A joint effort: Despite stumbles, NY can turn cannabis industry into a boon
As far as setting an example goes, the Housing Works cannabis dispensary at 1 Astor Place does well for itself.
The first legal shop to open with an adult-use recreational dispensary license is clean, well-managed, rigorous about ID checks above and beyond what state regulations require, and is cheerfully marketed without presenting itself as too attractive to minors.
Let’s hope this becomes the norm within the nascent industry. Unfortunately, the state paved a rocky road. Despite well-meaning intentions, the year-and-a-half delta between the legalization of recreational marijuana use and the issuance of the first retail licenses created a free-for-all of unlicensed shops proliferating and establishing market dominance before the legal players had a chance.

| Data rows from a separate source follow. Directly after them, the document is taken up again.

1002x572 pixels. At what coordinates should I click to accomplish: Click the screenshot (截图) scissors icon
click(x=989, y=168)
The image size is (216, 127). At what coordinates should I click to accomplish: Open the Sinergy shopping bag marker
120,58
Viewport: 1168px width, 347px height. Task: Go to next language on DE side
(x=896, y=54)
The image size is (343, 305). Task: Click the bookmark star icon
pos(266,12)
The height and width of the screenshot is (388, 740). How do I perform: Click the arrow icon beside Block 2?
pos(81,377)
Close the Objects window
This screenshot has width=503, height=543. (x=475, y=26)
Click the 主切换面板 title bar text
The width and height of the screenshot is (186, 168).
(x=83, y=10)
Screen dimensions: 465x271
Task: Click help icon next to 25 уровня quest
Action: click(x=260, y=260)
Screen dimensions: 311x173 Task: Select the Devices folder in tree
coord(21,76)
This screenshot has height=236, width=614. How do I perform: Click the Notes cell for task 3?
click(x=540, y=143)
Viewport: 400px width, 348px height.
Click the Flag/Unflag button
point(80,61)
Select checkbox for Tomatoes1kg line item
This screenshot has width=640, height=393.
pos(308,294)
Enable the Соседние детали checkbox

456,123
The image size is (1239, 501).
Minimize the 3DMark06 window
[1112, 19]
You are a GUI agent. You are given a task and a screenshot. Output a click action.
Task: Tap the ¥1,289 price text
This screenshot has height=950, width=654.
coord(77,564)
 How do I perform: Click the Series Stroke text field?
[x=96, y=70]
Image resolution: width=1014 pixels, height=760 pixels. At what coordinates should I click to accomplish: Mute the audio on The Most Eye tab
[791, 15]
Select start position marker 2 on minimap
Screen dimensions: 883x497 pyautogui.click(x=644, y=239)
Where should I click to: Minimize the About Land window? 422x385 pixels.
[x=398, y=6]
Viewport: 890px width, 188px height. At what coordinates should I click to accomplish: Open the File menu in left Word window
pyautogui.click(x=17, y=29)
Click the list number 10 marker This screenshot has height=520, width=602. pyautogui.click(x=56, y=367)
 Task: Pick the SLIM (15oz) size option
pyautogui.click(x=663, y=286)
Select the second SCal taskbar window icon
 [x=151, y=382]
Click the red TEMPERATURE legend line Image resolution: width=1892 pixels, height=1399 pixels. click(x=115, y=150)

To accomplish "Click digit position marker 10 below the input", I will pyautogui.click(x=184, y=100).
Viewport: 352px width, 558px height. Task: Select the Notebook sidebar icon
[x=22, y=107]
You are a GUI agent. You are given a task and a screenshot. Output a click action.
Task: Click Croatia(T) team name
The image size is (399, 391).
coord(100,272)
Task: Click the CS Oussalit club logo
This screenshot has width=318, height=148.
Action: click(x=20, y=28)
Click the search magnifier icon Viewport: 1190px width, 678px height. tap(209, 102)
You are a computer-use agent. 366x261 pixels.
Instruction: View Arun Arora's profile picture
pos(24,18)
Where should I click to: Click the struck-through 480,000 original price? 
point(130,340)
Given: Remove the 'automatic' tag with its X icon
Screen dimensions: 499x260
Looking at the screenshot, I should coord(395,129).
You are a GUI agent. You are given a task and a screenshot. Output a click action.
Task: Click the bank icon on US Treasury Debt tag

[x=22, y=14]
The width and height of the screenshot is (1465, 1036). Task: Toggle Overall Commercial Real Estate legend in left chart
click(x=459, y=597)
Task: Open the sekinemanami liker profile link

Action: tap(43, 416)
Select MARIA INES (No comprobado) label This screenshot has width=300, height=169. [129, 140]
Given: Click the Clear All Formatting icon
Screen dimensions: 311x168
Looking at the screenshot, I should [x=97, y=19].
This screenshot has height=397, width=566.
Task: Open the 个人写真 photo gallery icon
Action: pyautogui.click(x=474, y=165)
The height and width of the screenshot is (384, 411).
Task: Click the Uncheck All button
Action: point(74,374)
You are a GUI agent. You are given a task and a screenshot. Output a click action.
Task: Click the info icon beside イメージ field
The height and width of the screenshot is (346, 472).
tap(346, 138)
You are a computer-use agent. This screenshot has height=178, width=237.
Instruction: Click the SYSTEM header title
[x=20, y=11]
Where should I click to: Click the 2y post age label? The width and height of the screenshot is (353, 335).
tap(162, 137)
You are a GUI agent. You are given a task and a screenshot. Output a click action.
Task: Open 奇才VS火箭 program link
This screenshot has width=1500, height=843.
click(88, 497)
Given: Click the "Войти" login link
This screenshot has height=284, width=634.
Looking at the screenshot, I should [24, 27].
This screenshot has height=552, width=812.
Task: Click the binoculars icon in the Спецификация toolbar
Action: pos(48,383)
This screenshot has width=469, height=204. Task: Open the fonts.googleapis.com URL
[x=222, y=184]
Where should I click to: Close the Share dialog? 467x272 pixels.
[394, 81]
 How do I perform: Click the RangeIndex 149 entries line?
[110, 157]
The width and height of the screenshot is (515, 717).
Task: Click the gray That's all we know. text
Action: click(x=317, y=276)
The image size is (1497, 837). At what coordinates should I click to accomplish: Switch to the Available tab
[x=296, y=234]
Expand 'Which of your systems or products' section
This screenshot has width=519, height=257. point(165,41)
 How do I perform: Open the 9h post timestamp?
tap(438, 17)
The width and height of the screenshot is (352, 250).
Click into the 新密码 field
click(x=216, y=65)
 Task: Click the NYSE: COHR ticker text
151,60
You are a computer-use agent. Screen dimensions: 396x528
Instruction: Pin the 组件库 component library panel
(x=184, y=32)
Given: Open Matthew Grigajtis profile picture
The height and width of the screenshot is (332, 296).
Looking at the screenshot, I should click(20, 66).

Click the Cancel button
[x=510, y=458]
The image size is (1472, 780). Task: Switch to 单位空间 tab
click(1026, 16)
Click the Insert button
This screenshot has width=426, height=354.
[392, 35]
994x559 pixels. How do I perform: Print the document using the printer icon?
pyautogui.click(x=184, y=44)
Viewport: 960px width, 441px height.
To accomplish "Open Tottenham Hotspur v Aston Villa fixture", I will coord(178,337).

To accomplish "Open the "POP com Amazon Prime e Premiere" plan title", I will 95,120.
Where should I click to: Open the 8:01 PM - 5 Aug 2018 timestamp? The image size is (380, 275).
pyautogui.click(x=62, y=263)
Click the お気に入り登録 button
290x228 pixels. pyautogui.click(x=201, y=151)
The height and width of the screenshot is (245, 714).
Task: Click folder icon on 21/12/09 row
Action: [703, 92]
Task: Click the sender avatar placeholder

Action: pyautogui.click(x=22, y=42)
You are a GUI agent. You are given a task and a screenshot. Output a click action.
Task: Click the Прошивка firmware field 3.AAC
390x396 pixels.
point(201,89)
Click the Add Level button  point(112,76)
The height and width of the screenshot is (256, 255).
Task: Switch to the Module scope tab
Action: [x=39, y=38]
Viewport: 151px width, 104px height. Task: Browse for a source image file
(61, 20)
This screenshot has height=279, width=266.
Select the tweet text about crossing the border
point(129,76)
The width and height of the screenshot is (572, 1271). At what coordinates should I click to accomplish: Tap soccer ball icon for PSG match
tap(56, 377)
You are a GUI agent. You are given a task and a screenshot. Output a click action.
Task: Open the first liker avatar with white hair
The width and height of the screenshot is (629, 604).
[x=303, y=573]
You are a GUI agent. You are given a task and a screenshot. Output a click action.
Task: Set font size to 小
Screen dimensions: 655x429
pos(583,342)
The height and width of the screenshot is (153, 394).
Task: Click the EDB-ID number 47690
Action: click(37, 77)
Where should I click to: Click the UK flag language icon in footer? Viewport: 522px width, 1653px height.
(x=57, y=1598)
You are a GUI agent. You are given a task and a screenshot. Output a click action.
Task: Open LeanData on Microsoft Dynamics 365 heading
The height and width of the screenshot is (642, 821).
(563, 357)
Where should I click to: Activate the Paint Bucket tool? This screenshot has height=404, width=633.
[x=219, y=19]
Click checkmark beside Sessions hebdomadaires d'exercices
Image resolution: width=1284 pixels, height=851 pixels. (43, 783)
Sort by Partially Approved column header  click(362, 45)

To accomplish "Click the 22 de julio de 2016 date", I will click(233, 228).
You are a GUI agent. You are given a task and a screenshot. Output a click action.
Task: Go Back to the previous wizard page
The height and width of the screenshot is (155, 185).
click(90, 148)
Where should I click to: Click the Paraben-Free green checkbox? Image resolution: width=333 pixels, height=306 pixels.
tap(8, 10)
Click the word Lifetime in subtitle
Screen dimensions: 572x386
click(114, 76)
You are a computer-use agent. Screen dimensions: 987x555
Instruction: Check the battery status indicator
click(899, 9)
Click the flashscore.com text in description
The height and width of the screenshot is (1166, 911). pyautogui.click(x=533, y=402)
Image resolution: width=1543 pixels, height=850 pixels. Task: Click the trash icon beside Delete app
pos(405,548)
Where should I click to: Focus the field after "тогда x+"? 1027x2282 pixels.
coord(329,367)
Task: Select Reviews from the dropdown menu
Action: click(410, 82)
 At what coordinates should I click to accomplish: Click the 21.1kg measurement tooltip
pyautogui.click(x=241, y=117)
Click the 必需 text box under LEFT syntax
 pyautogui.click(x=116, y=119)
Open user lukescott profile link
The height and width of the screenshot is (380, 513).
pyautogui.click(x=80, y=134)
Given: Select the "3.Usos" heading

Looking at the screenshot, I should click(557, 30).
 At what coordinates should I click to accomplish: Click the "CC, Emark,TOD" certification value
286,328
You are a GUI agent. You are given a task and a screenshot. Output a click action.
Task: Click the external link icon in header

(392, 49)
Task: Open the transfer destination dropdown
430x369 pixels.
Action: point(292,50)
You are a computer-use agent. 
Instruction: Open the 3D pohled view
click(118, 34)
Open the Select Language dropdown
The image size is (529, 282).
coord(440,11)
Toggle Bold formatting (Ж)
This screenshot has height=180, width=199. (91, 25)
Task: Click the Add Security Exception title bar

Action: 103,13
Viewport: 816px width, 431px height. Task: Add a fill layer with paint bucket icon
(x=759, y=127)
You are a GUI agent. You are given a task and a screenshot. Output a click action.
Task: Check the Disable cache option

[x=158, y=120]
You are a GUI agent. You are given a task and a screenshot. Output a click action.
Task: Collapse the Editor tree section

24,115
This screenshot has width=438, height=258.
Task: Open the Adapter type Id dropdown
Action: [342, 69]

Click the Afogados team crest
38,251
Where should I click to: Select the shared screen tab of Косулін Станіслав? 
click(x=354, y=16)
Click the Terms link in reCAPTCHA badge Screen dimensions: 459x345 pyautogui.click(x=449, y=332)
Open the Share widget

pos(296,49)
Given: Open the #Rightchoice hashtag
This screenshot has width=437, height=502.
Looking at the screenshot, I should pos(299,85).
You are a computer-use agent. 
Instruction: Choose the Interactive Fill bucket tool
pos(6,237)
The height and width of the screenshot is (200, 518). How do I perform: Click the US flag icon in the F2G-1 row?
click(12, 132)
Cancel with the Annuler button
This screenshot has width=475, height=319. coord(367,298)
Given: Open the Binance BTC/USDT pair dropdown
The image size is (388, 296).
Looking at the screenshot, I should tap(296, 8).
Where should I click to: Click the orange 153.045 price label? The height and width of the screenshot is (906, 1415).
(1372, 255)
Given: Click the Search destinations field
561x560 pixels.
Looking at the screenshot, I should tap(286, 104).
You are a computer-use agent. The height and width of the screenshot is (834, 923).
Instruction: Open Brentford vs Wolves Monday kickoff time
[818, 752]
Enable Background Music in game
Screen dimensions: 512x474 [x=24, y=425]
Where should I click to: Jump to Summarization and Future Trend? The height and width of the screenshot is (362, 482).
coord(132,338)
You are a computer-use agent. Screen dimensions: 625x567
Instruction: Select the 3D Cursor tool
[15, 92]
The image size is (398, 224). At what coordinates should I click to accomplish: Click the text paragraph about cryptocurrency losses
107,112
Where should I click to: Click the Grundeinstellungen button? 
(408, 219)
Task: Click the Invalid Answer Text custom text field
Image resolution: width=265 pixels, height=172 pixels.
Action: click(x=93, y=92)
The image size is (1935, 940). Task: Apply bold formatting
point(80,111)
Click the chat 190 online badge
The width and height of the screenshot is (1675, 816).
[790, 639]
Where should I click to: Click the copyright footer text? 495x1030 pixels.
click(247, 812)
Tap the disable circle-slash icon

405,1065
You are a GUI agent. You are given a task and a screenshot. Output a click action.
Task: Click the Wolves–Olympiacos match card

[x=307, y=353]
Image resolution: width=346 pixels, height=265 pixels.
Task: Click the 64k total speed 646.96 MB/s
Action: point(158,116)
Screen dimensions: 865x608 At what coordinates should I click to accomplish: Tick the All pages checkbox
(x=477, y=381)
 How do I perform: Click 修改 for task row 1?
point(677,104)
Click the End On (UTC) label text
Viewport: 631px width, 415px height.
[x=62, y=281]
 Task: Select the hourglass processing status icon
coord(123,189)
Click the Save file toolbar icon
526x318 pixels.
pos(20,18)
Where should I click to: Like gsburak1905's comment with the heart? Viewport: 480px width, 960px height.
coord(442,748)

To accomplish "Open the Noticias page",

The unlicensed product seizures by the city sheriff are positive but somewhat cursory, affecting a tiny sliver of the estimated 1,400(!) unsanctioned shops across the five boroughs and inflicting damage that may rise only to the level of cost of doing business. A confusing application process and delays in promised business development assistance and funding only added stumbling blocks to the path of the regulated retail shops, blunting the impact of the state’s effort to let people affected by prior criminalization lead the way in the new industry.
Left unaddressed, the head start that the illegal shops have established could become a death spiral for the legal ones as they struggle to attract customers for their taxed and inspected — and consequently more expensive — cannabis. That means doling out real and very public consequences to malefactors, particularly those that are selling not only untaxed but dangerous and uninspected products.
Clearing obstacles doesn’t mean the state Office of Cannabis Management and local partners let the new shops have free rein. Without attentive oversight, the legal marijuana industry could repeat the errors of the tobacco industry before it, with tacit appeals to minors and too-slick marketing. The state still has an opportunity to shape the market in a way that will be a net good for the state and the public, but the clock is ticking.